Fig. 4. Access patterns for the value constraint and relationship problems in Figure 3

Previous work on value constraint analysis has generally taken a dataflow approach to find valid ranges [12,21]. However, in contemporary C applications many values are loaded from dynamically-allocated memory, which require

more sophisticated methods to be effective. We are currently experimenting with demand-driven backtracking methods through memory objects to find constraint information.

## 2.4 Value Relationship Inference

In addition to knowing the set of values that a variable may retain, symbolic array disambiguation analyses gain precision from knowing the relationship between the values of different variables. Often, one variable is used to compute the value of several other variables. When related variables appear in an index expression, symbolic analyses typically lose precision unless they know the relationship between the variables. The compiler can find these relationships by tracking values back through def-use relationships to find common terms [35]. This requires interprocedural expression computation through memory objects, often dynamically-allocated, to find the relationships between values. As with the value constraint problem, an analysis for value relationships should be performed in a demand-driven manner to be scalable.

Analyses have been constructed to infer the relationship of values in the absence of dynamically-allocated memory [2], but in the applications we have studied the relevant values are passed via fields of heap structures and require more sophisticated memory analysis to track its definitions and usage. These analyses are currently under development.

Operating on one data set at multiple granularities is a common characteristic of media codes. For example, signal processing often divides a signal into segments containing a small number of samples, and image processing often divides an image into square blocks of pixels. In such applications, we have a common coding practice of precalculating the dimensions of the data set at each level of granularity during initialization. To see how this may confuse array disambiguation tests, consider again the code example in Figure 3. The relationship between the bound of LOOP2, block\_width, and the variable width used in indexing the image array, is established when the image's memory is allocated, during the program's initialization phase. If during the execution of LOOP2 i reaches width/8, then there will be an output dependence across the outer two loops. Without knowledge of the relationship between the loop bound block\_width and the variable width, a compiler must be conservative and not parallelize LOOP2 or LOOP1. However, if the compiler can trace back to the initialization code, it can determine that LOOP2's bound value is width/8, that i can be at most width/8 - 1, and that no output dependence exists.

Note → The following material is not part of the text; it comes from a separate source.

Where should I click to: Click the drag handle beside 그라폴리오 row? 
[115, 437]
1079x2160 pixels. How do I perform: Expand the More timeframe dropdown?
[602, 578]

Figure 4(c) shows the effects on the target image. Each iteration of LOOP2 fills in an 8x8 pixel block in the image. By default, the compiler must assume that the subset of the image that is written in the inner loop can "wrap around" and overwrite data written in an earlier iteration (the hashed block), introducing an output dependence that precludes parallelization. Value relationship information can tell the compiler that this access is not possible.

## 3 Forms of Parallelism

There are multiple forms of coarse-grained parallelism that can be exploited in media programs. We have divided them roughly into three different categories. The first is *loop-iteration parallelism*, or simply iteration parallelism, where different iterations of the same loop can be executed independently. The second is *region parallelism*, where separate static code regions can be executed independently. The final category is *cross-loop parallelism*, where results of one loop feed another, but not all iterations of the first loop need to be completed for the second loop to begin. This section will present the different types of parallelism in detail and the conditions that must be asserted before parallelism can be leveraged via transformations [22]. In order for the compiler to automatically detect and check the the necessary conditions for parallelism, the compiler will need to leverage all of the analyses outlined in Section 2.

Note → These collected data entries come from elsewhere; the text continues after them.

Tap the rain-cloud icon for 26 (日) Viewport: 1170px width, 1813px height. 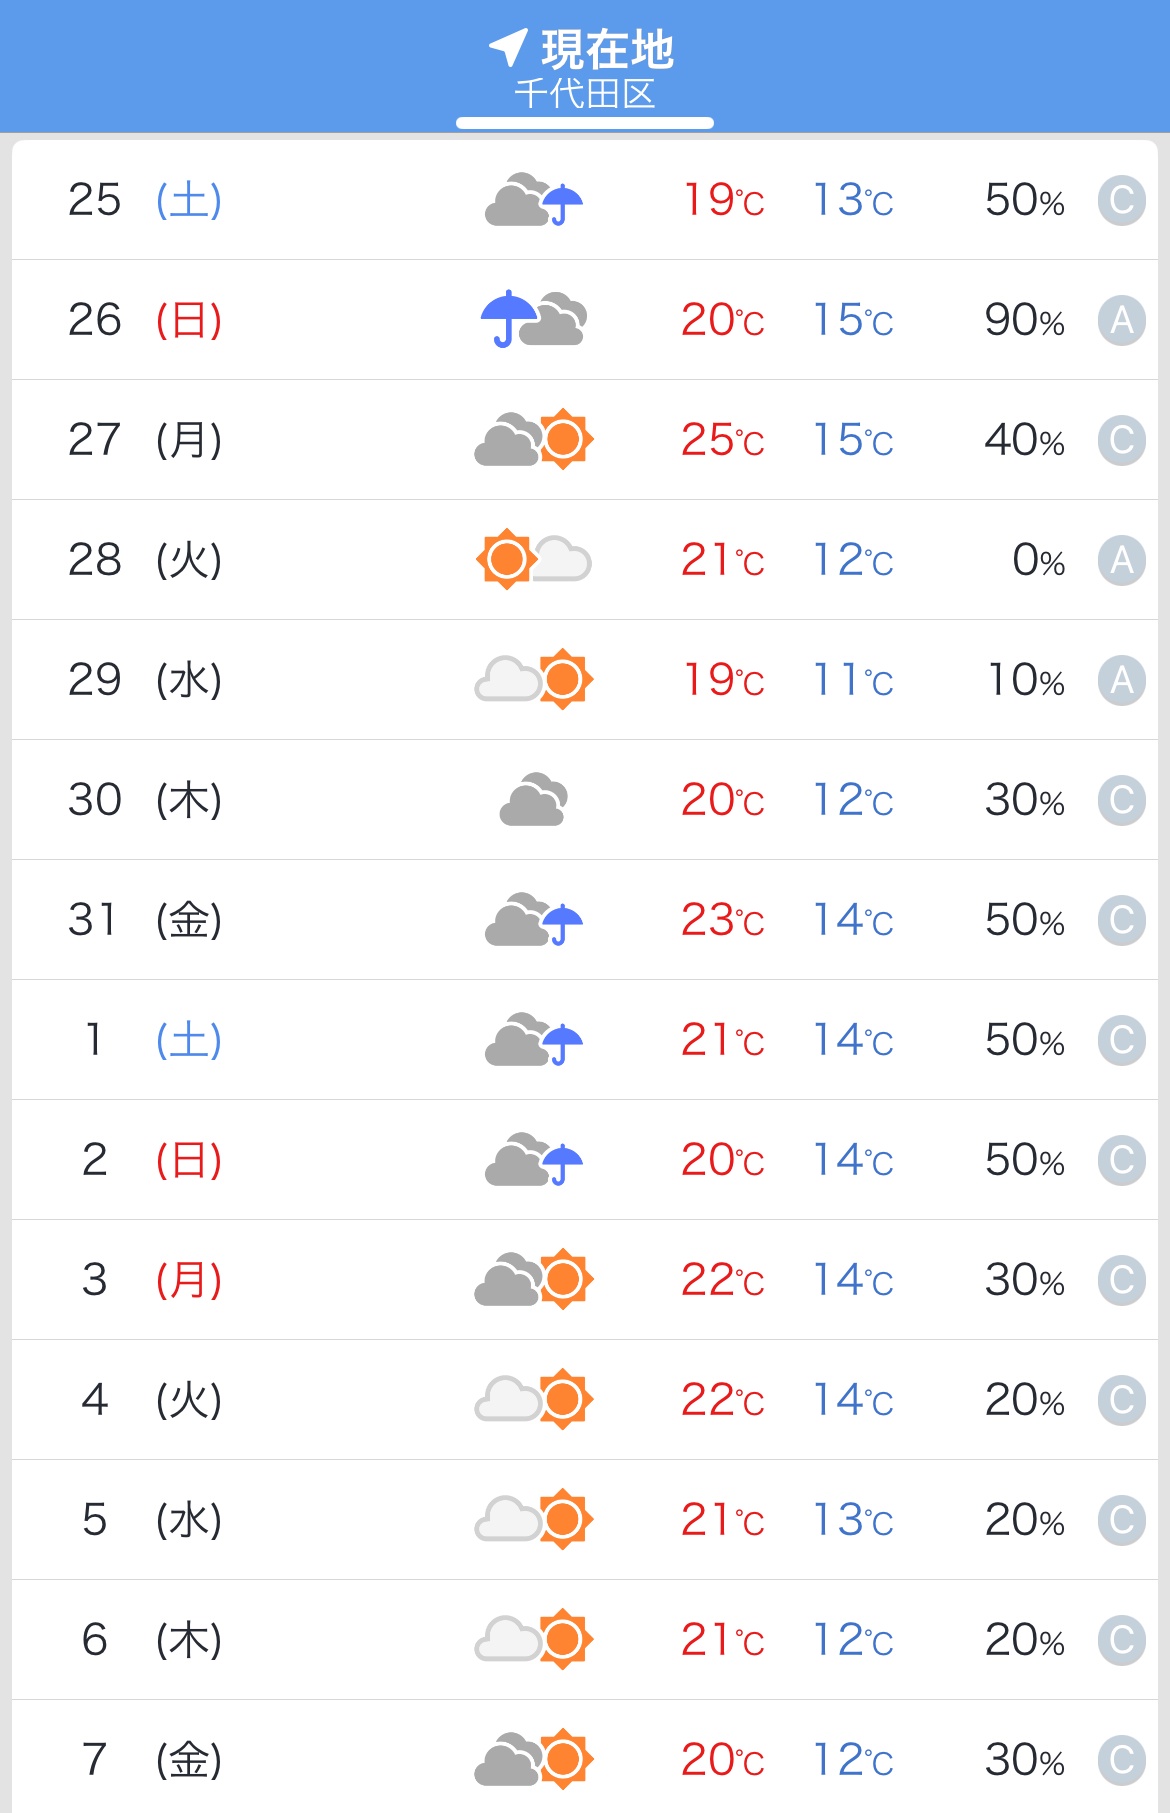pyautogui.click(x=534, y=319)
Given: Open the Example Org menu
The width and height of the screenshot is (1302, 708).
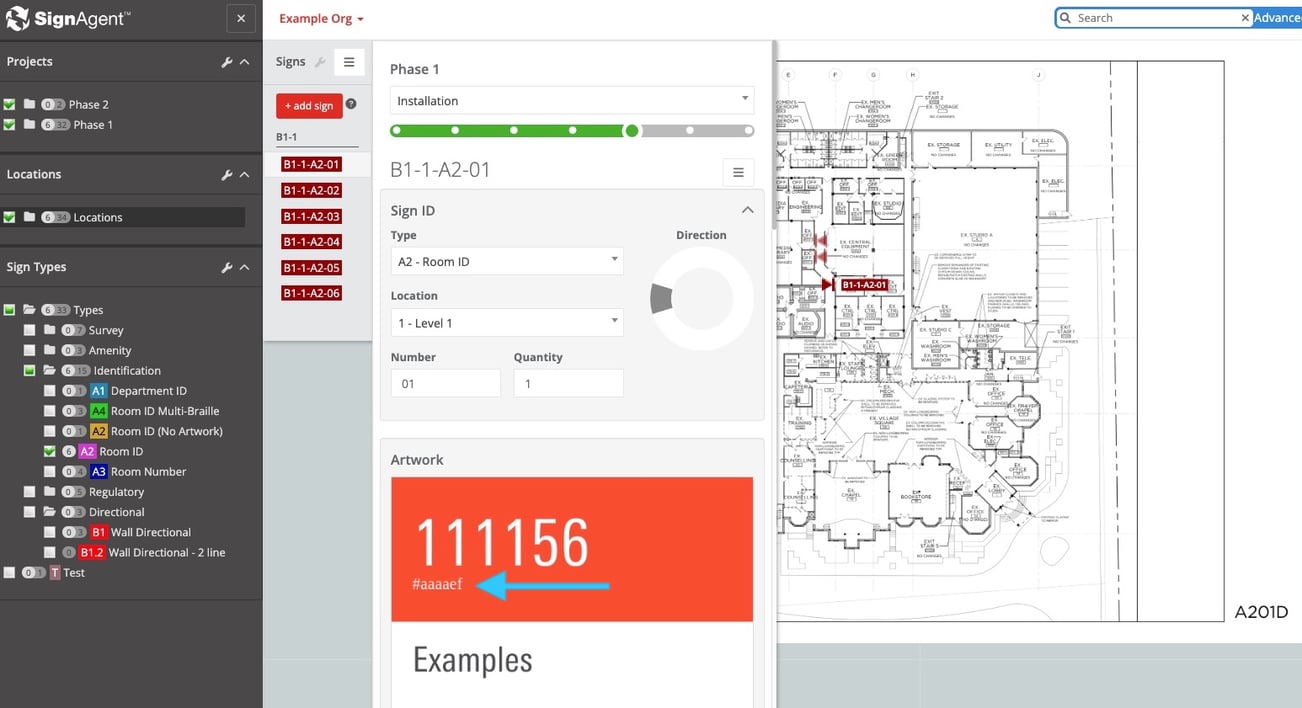Looking at the screenshot, I should [x=320, y=19].
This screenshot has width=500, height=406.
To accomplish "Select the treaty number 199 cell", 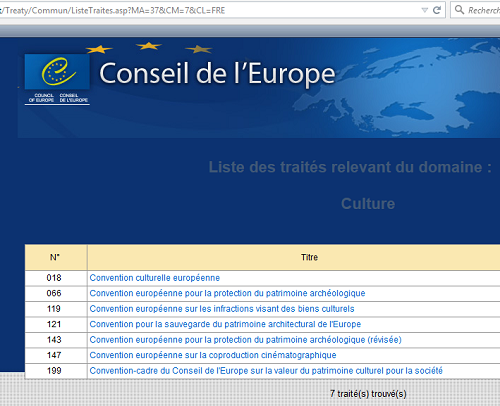I will (x=56, y=371).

Fig. 5. Forms of loop parallelism

When discussing compiler-detected coarse-grained parallelism, the first concept that comes to mind is often loop-iteration parallelism, as shown in Figure 5(a). When each iteration of a loop depends on different data, as indicated by the different colors of data flow, the iterations can be separated and executed in parallel via loop distribution. Much of the previous work in this area has been performed in the Fortran programming language. The move to C/C++ introduces new issues, some of which are covered in [22].

Before exploiting loop-iteration parallelism, the compiler must assert that the iterations are truly independent. The memory locations written by each iteration must be independent from those of other iterations, and no iteration can write to another iteration's input data. This assertion quickly becomes complicated due to the usage of pointers and dynamically-allocated memory objects in C/C++.

Large-scope or whole-program capable analyses are also needed: benefit from small inner loops is limited and the allocation of memory objects may be distant in execution and code. Finally, sophisticated pointer analysis features may be needed to successfully disambiguate memory objects.

Certain regions of static code can always be executed independently if they do not have any data dependences between them. Figure 5(b) illustrates this case of parallelism, which we term region parallelism. Although this form of parallelism may appear easier to determine than loop-iteration parallelism, the same assertions regarding data independence must be made. Furthermore, the determination of region boundaries when trying to detect this form of parallelism is not a trivial task [34]. For software engineering reasons, it may well be the case that function boundaries also define reasonable task boundaries, but this may not provide optimal parallelism in all cases.

Cross-loop parallelism arises when one loop produces data that is consumed by a following loop. If each iteration of the following loop only depends upon a limited and known number of iterations of the previous loop and does not overwrite the first loop's input data, it is possible to execute part of the two loops in parallel as long as the real data dependences are respected. This parallelism is similar to that exploited in vector chaining, except at a much coarser granularity. Figure 5(c) shows an example of cross-loop parallelism, where each iteration of the second loop depends upon only the same iteration number of the first loop. The detection of cross-loop parallelism involves finding opportunities despite the presence of real dependences, rather than the absence of any dependence (as is the case for the previous two forms of parallelism). This necessitates the use of analyses to examine the data production/consumption patterns of different loops. Although this may be relatively trivial for some examples, more complicated situations exist that deal with data at different granularities and traversal order.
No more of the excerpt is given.